MEPNA thereafter entered into a service agreement with MEPUS whereby the latter
agreed to conduct the actual exploration and extraction. MEPUS later entered into a
contract with NWI whereby the latter agreed to do certain service work at the well where
11
Littlefield sustained his injuries, namely, to convert the oil well to a carbon dioxide
injection well. NWI, in turn, subcontracted the work which it had agreed to perform for
MEPUS to Pool.
We agree with the district court that under Colo. Rev. Stat. § 8-41-401(1) (1997)
MEPNA is a statutory employer of Littlefield and therefore is immune from tort liability
to Littlefield under Colo. Rev. Stat. § 8-41-401(2) (1997). We, like the district court,
reject the suggestion that MEPNA conveyed its leasehold interest to MEPUS, or
subleased its interest to MEPUS, and therefore, under Colo. Rev. Stat. § 8-41-403(1)
(1997), came within the exception to statutory immunity. The agreement between
MEPNA and MEPUS was a service agreement and did not create a landlord-tenant
relationship between MEPNA and MEPUS. In this connection, the present case is quite
different from Virginians Heritage Square v. Smith, 808 P.2d 366 (Colo. Ct. App. 1991)
(Unlike MEPNA’s situation, Virginians leased real property for investment purposes
only, and was not involved in the business of its lessees.).

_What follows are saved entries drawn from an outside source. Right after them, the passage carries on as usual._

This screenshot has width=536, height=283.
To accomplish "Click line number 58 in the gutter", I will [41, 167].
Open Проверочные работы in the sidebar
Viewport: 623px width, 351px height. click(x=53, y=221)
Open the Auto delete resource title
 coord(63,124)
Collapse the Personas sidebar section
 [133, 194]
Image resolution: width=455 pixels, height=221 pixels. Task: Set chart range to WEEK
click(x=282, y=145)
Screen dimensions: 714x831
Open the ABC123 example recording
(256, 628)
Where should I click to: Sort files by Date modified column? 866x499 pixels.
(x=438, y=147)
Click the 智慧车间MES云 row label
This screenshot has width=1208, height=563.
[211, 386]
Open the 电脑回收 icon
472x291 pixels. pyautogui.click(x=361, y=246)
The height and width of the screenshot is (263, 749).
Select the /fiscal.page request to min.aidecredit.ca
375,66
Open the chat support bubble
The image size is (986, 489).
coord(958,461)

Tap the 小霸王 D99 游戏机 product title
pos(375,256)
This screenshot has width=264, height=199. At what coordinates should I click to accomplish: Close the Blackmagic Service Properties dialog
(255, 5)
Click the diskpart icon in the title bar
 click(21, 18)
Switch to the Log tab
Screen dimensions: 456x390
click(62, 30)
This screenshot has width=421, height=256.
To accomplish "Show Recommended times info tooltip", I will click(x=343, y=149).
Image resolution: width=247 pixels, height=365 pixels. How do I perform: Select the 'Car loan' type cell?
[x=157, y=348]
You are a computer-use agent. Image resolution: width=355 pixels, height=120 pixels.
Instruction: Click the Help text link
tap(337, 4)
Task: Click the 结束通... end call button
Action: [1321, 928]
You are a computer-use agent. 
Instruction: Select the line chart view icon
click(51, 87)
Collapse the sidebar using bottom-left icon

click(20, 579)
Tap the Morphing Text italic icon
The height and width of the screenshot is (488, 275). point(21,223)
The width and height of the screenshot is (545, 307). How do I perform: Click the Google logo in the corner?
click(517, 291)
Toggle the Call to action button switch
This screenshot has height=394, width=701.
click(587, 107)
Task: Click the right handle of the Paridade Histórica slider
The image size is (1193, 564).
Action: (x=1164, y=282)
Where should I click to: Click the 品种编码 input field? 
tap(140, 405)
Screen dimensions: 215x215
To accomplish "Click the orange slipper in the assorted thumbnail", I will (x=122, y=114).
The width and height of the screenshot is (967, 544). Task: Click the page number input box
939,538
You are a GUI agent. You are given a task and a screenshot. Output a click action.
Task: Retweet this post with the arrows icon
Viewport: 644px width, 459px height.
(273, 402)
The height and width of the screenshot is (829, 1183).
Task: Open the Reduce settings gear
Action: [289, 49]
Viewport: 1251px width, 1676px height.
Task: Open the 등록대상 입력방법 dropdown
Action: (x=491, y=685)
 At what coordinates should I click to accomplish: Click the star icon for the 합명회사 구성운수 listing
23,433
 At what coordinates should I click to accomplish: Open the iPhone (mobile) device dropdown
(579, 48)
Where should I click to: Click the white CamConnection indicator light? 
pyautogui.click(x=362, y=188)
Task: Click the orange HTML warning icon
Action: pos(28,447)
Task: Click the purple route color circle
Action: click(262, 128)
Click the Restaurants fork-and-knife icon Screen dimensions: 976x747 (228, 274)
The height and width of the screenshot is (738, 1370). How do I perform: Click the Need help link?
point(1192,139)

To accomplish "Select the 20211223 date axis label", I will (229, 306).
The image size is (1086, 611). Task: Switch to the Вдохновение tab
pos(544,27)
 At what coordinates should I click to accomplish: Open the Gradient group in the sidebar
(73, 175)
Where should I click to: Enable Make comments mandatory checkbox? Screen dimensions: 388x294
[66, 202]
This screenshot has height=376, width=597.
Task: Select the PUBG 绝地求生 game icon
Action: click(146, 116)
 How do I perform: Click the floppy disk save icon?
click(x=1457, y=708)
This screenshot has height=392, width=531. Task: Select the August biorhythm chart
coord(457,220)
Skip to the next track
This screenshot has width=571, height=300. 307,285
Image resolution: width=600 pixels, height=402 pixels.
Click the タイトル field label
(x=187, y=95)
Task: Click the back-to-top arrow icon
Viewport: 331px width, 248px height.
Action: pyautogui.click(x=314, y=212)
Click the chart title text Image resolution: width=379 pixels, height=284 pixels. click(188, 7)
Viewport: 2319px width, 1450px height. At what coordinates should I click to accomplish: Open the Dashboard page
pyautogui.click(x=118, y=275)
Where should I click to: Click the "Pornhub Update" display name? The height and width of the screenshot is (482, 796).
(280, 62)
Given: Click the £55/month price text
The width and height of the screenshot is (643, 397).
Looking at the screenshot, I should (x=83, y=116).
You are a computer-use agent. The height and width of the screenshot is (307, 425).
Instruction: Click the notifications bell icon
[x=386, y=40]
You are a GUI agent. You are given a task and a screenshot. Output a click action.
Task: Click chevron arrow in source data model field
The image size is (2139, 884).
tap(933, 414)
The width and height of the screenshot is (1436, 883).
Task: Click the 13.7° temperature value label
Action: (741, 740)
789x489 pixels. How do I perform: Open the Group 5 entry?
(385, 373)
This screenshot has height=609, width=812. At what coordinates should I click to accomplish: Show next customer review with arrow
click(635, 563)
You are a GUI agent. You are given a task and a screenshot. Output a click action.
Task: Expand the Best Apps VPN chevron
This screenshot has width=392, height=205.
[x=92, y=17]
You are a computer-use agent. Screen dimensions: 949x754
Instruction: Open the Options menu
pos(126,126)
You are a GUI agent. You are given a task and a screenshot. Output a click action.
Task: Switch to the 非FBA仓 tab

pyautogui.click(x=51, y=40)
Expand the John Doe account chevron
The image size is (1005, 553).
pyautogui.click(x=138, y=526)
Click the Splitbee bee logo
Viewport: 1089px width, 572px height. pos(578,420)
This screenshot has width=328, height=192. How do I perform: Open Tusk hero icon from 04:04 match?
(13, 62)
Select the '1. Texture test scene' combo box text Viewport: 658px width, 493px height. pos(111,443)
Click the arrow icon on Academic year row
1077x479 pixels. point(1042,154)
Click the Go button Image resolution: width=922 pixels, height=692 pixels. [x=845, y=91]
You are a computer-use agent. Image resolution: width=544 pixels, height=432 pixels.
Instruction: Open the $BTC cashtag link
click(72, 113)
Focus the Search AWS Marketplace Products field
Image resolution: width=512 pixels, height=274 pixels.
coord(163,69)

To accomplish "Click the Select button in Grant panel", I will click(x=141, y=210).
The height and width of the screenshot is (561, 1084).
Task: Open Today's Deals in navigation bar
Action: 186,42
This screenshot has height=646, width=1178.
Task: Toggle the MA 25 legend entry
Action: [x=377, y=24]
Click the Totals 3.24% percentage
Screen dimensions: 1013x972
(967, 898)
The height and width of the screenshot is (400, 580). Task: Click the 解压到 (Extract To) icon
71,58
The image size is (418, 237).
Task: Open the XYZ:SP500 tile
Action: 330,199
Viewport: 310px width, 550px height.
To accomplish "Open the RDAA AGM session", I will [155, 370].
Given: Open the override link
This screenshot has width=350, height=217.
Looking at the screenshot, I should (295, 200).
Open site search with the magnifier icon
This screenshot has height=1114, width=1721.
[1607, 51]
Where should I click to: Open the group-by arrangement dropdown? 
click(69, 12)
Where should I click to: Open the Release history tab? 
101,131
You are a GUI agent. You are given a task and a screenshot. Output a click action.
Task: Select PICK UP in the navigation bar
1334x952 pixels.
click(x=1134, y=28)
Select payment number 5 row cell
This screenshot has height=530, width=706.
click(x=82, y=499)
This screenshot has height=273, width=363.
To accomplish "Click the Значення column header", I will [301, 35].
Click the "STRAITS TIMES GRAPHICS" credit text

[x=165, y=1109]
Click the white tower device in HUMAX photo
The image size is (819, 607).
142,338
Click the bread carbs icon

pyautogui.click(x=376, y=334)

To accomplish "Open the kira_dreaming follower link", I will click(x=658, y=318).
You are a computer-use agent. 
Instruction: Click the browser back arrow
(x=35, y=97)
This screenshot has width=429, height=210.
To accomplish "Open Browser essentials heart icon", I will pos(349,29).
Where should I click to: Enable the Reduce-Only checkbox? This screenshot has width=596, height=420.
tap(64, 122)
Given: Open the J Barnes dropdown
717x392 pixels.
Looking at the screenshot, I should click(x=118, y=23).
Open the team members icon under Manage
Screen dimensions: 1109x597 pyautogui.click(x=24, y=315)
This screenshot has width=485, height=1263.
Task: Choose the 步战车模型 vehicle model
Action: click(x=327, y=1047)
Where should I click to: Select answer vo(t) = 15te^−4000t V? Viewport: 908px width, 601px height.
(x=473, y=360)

Further, we agree with the district court that the “services” which NWI agreed to
perform for MEPUS were not outside MEPUS’ authorization from MEPNA to conduct
oil and gas exploration, and extract oil and gas from the leased property. Littlefield’s
concept of what constitutes the “business,” or “regular business,” of MEPUS is too
narrow. See Finlay vs. Storage Technology Corporation, 764 P.2d 62 (Colo. 1988)
(Storage Tech was determined to be the statutory employer of a maintenance worker
12
employed by an independent contractor providing janitorial services where the services
were such a regular part of Storage Tech’s business that, absent the contractor’s services,
they would of necessity be provided by the business’ own employees.).
In sum, we believe that the district court correctly understood, and applied, the
applicable state law of both Utah and Colorado.5
Judgment affirmed.
ENTERED FOR THE COURT
Robert H. McWilliams
Senior Circuit Judge
5
We reject Littlefield’s rather belated request that we certify the choice of law
question to the Utah Supreme Court and, depending on the outcome of that certification,
certify, if necessary, the statutory employer issues to the Colorado Supreme Court. One
who chooses to litigate his state action in the federal forum must ordinarily accept the
federal court’s reasonable interpretation of extant state law rather than seeking extensions
via the certification process. See Reynolds v. Bridgestone/Firestone, Inc., 989 F.2d. 465,
472 (11th Cir. 1993); Croteau v. Olin Corporation, 884 F.2d. 45, 46 (1st Cir. 1989);
Armijo v. Ex Cam, Inc., 843 F.2d 406, 407 (10th Cir. 1988).